Wednesday 12 April 2017

polygon - Generate rectangular fishnet or vector (grid cells) shapefile in R?


I would like to create a polygon of 20 x 10 degree graticules from 180, -180 to 90, -90 degrees.



To do this in QGIS, I followed:
Vector creation tools > Create grid
[Grid extent: -180, 180, -90, 90]
[Horizontal spacing: 20, vertical spacing: 10]
And selected 'rectangular polygon' rather than 'rectangular grid'.


I got the purple grid/vector which was 18 rectangles across (360/20) in the picture below. enter image description here


Purple: grid produced by QGIS, 18 rectangles across; Black: grid by code below, 19 rectangles across.


I then tried to replicate this grid using R. Similar to Generating grid shapefile in R?, (however, covering the whole extent of long and lat, and resulting in a rectangular grid).


I used:


    r <- raster(extent(matrix( c(-180, -90, 180,  90), nrow=2)), nrow=20, ncol=10, 

crs = "+proj=longlat +datum=WGS84 +no_defs +ellps=WGS84 +towgs84=0,0,0")
r[] <- 1:ncell(r)
summary(r)
print(r)
plot(r)

I also need the product as a polygon class and not spatial lines or grid.


    r2 = as(r, "SpatialPolygonsDataFrame")
class(r2)
writeOGR(r2, dsn=getwd(), layer="trial", driver="ESRI Shapefile",

overwrite_layer=T)

I shouldn't end up with 19 rectangles across if this code was using degrees, so I am not sure how that code works, or where I have gone wrong.


I also need this as a polygon, not lines, so tried:


grid_20_line = SpatialLines2PolySet(grid_20)
grid_20_poly = PolySet2SpatialPolygons(grid_20_line)

Many square vector's (such as 10 x 10 degree cells) like this can be downloaded, but I would like to know the options for making rectangles in R for specific degrees.


And to do this in QGIS is very simple, so I am curious if there is an R solution.



Answer




Your raster-sp workflow worked fine for me, not sure how you got 19 columns either. If it wasn't a typo, it might have been an rgdal bug on write; that's the only related package that I can see a recent update for. Anyway here's a couple of examples with the newer sf package:


library(sf)

# make an object the size and shape of the output you want
globe_bb <- matrix(c(-180, 90,
180, 90,
180, -90,
-180, -90,
-180, 90), byrow = TRUE, ncol = 2) %>%
list() %>%

st_polygon() %>%
st_sfc(., crs = 4326)

# generate grid of 20 x 10 tiles (200 in total, each 18 x 18 degrees)
globe_grid_18x18 <- st_make_grid(globe_bb, n = c(20, 10),
crs = 4326, what = 'polygons') %>%
st_sf('geometry' = ., data.frame('ID' = 1:length(.)))

# identical to the above:
globe_grid_18x18a <- st_make_grid(globe_bb, cellsize = c(18, 18),

crs = 4326, what = 'polygons') %>%
st_sf('geometry' = ., data.frame('ID' = 1:length(.)))

# you wanted this though, yes?
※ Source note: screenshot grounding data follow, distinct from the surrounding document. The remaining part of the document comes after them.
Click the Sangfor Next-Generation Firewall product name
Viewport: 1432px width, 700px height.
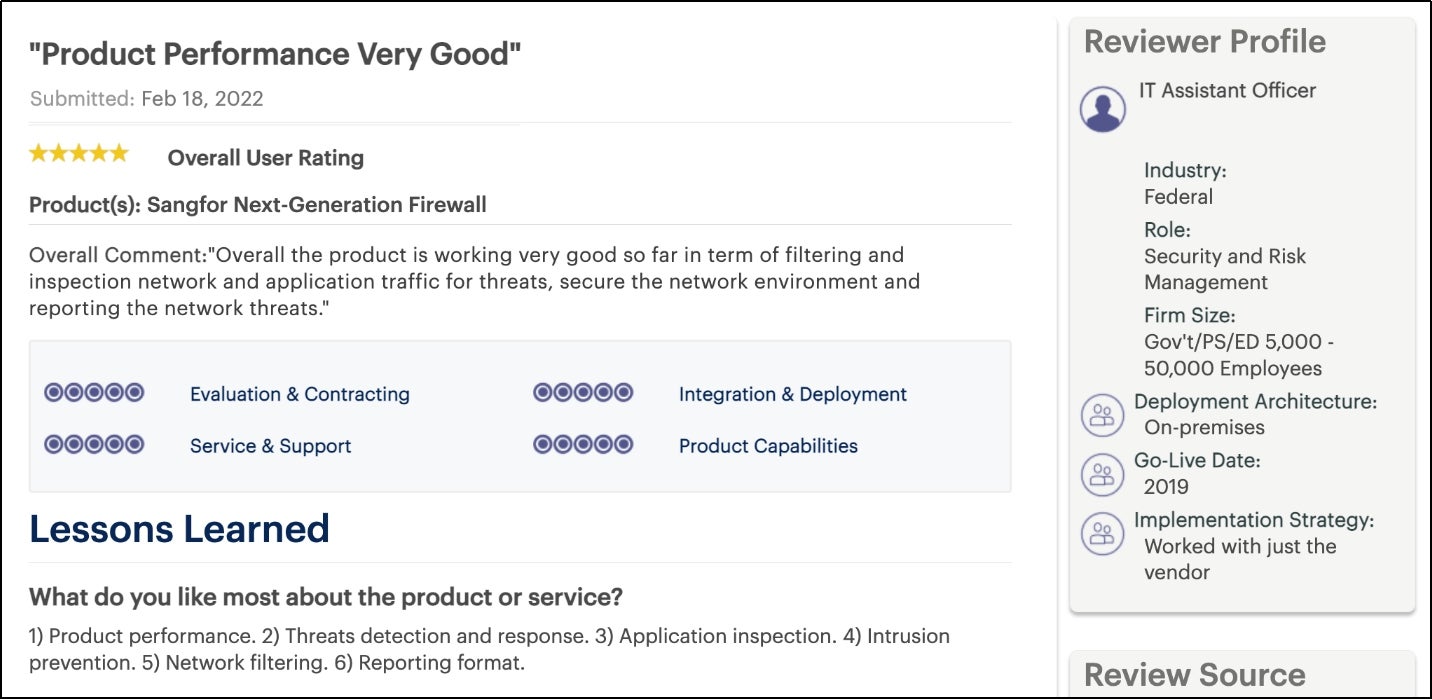317,205
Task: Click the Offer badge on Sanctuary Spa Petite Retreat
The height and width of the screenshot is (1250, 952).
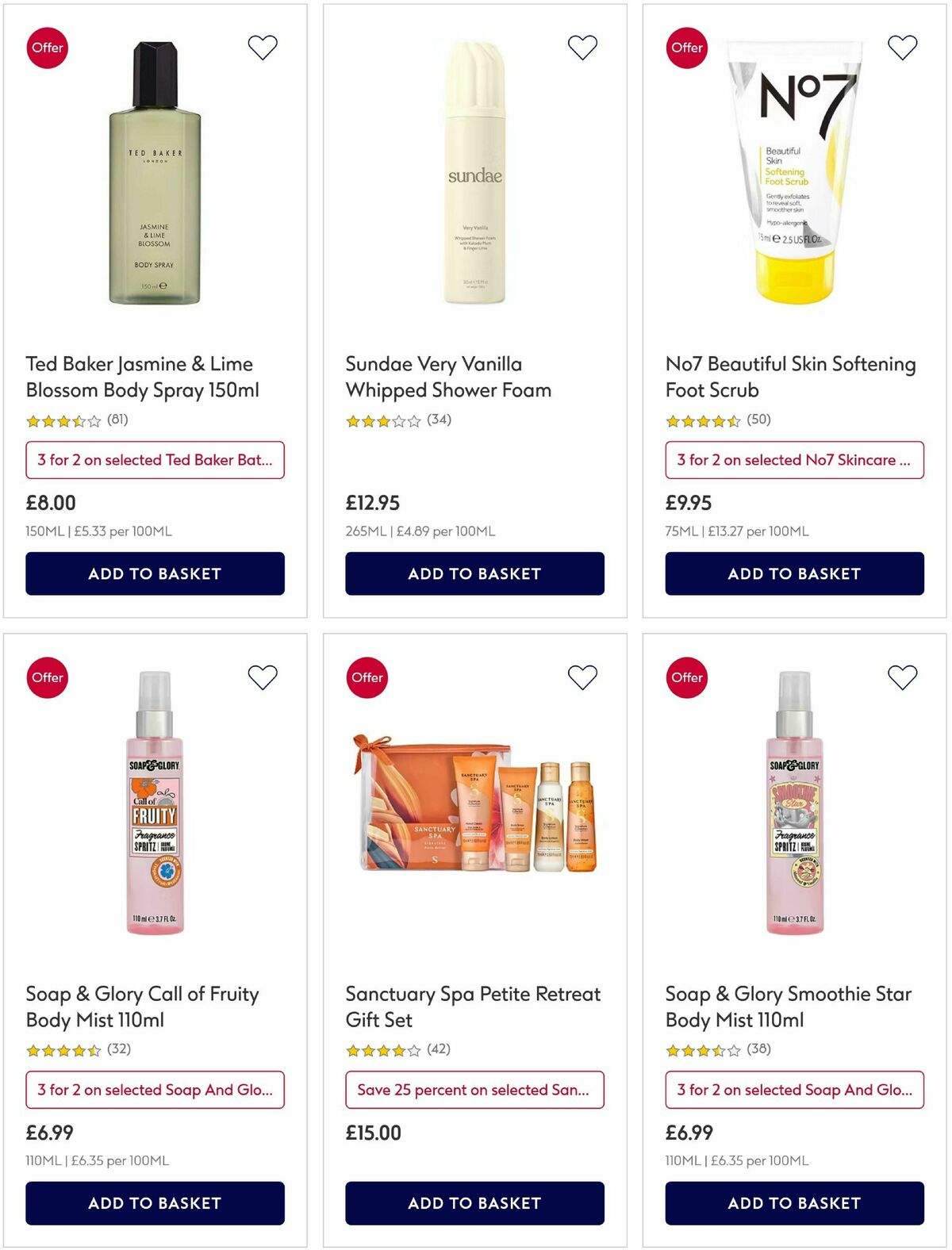Action: 368,677
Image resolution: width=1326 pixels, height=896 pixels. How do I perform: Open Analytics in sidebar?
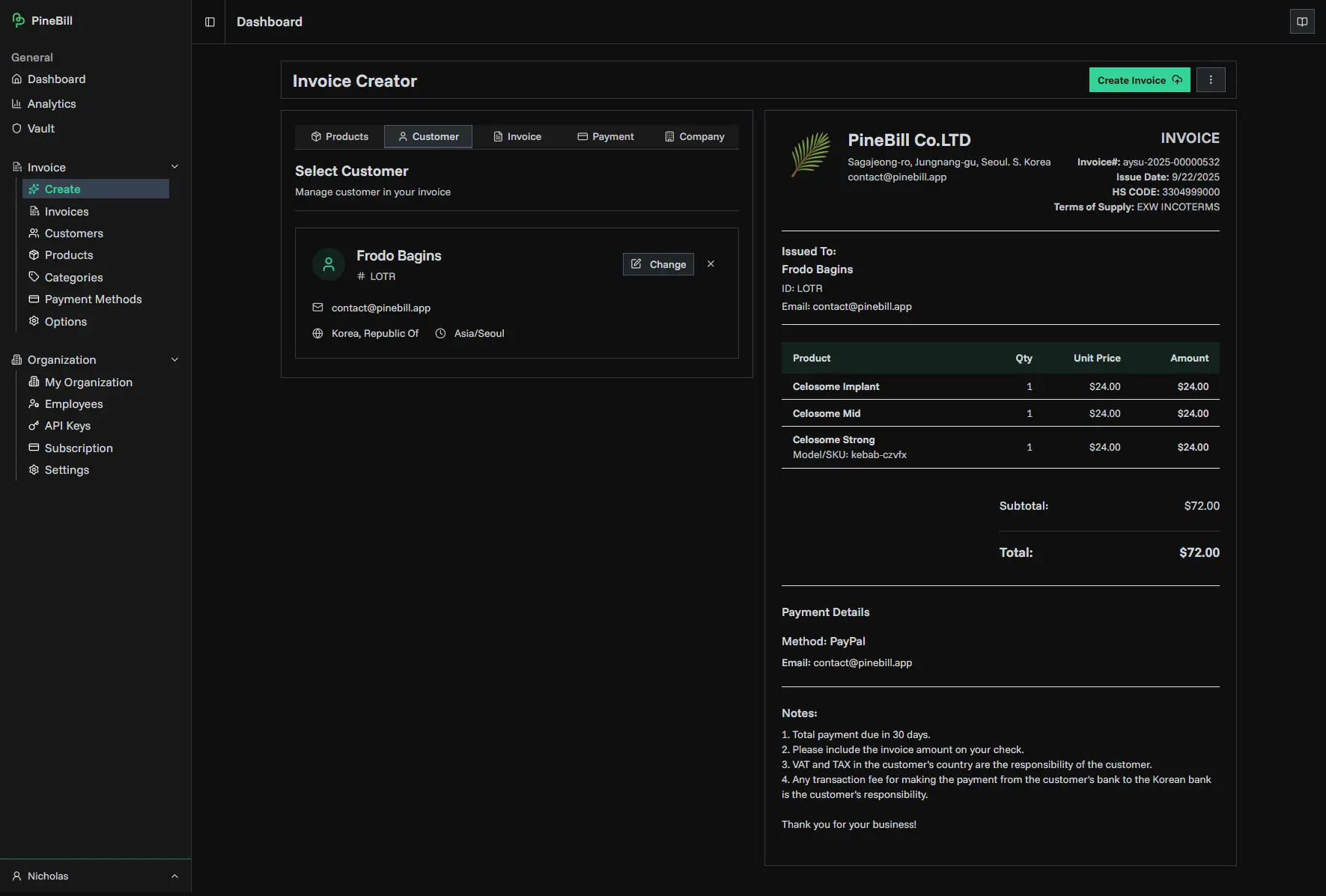[52, 104]
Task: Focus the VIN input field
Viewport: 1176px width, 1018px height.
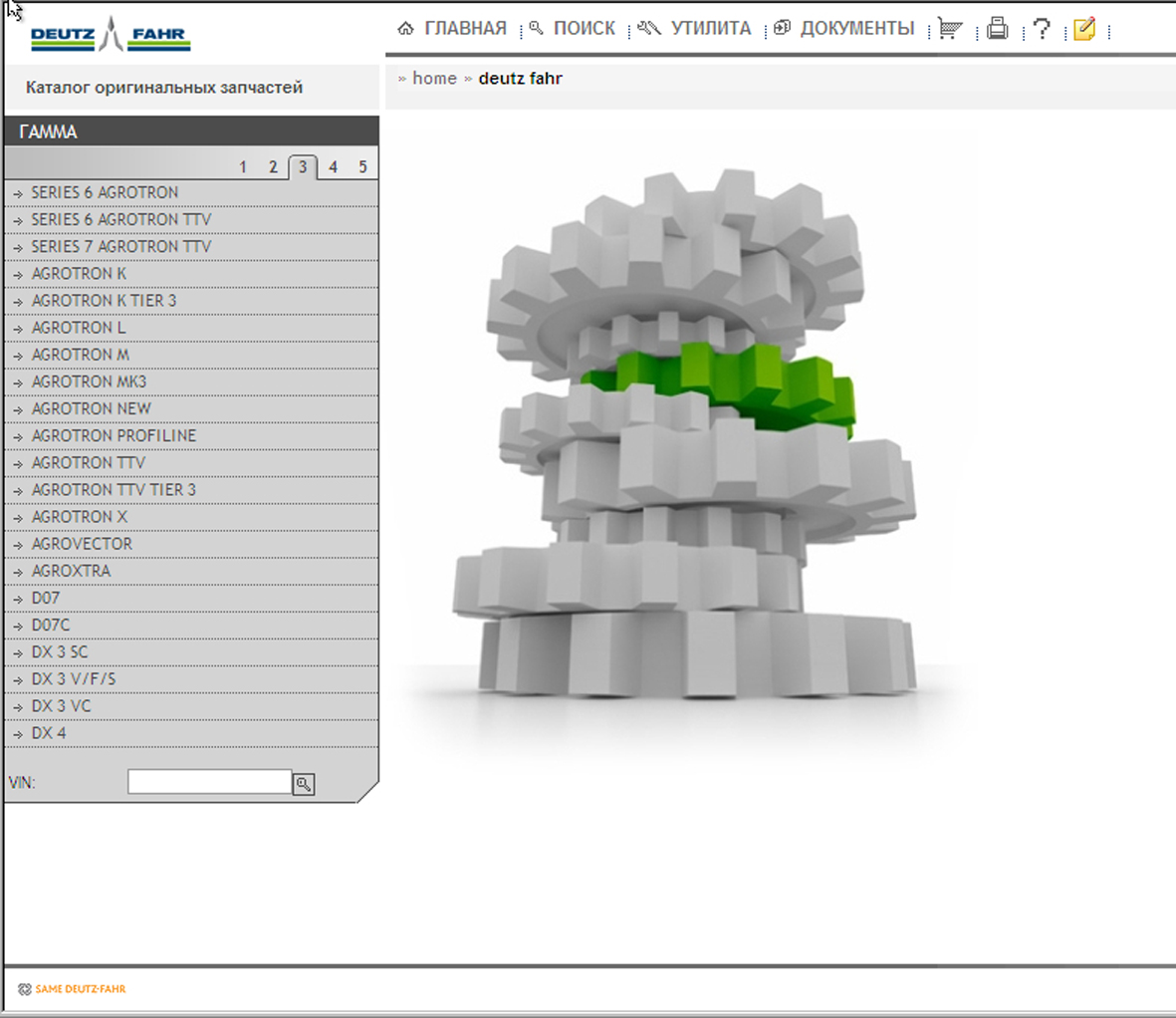Action: point(209,782)
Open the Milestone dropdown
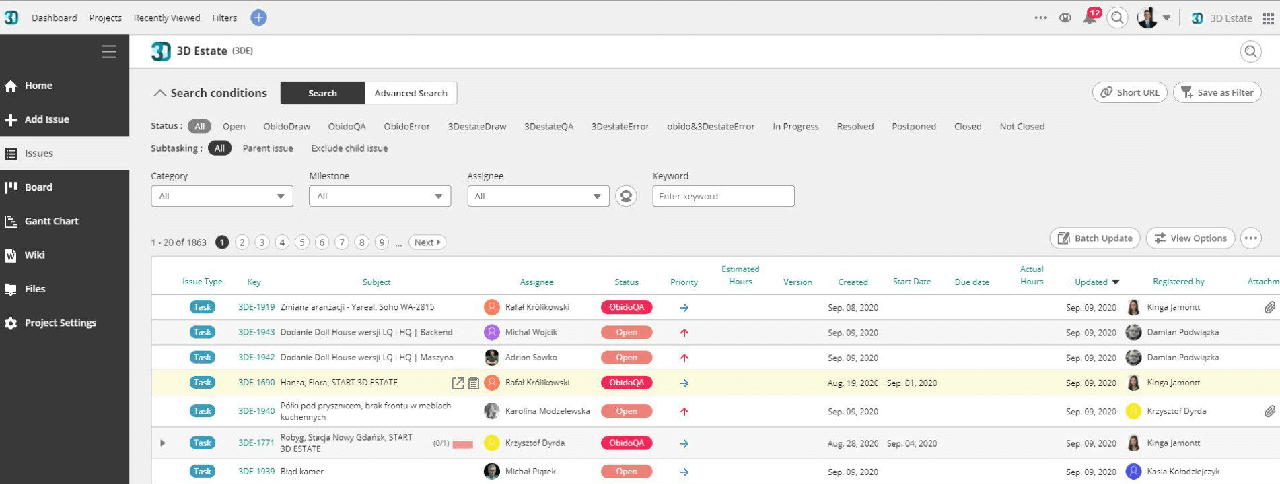The width and height of the screenshot is (1280, 484). (x=380, y=197)
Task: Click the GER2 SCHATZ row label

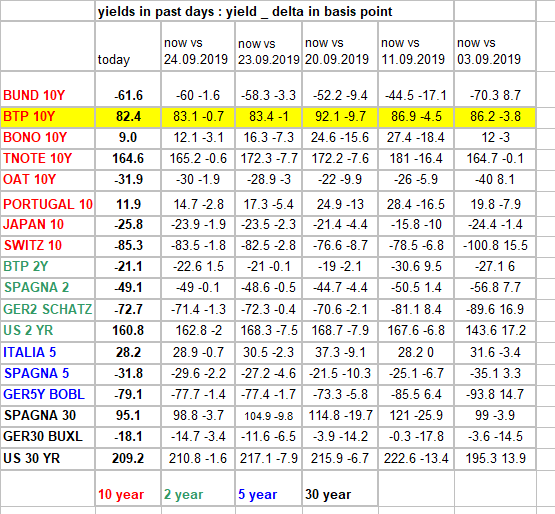Action: (x=48, y=309)
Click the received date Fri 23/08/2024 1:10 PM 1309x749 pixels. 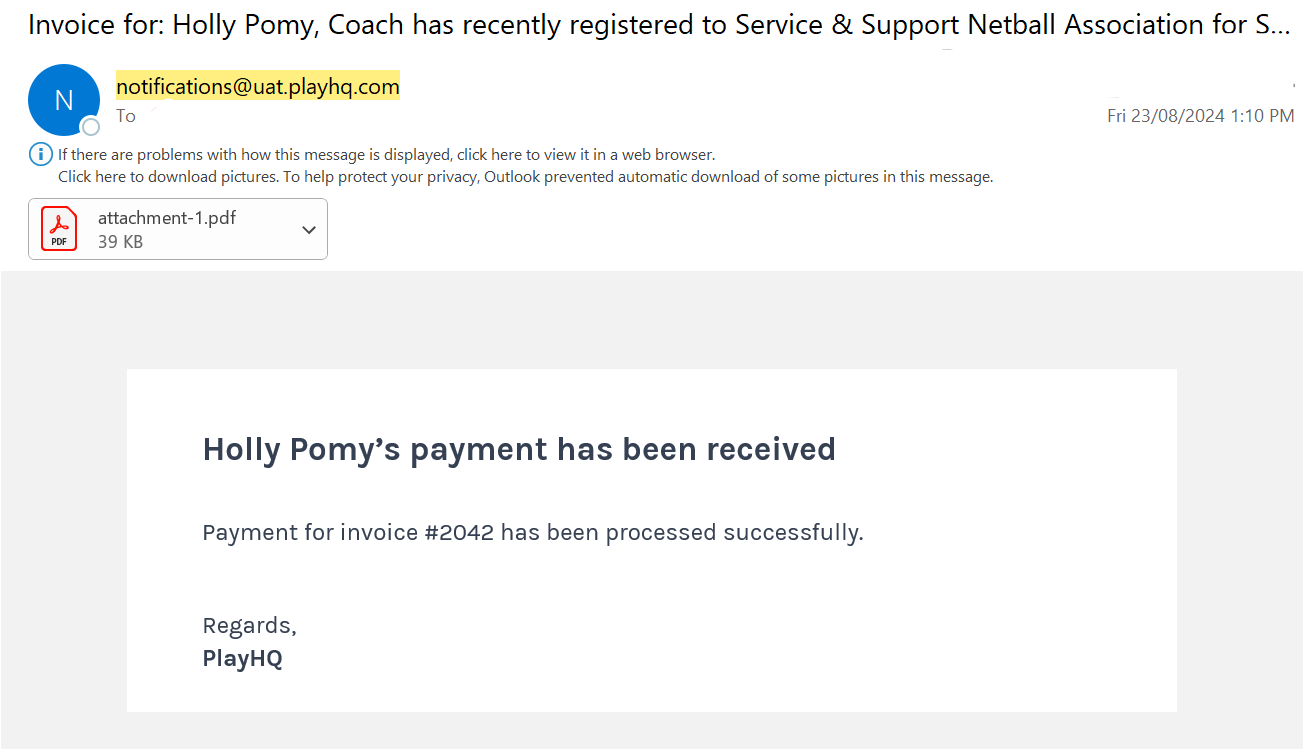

Grid of 20 x 10 tiles (324 tiles, each 20 x 10 degrees)
globe_grid_20x10 <- st_make_grid(globe_bb, n = c(18, 18),
crs = 4326, what = 'polygons') %>%
st_sf('geometry' = ., data.frame('ID' = 1:length(.)))

# e.g. for checking in qgis
st_write(globe_grid_20x10, 'C:/DATA/globe_grid_20x10_sf.gpkg')


The st_sf() step is optional, if you just want to write the grid directly to file.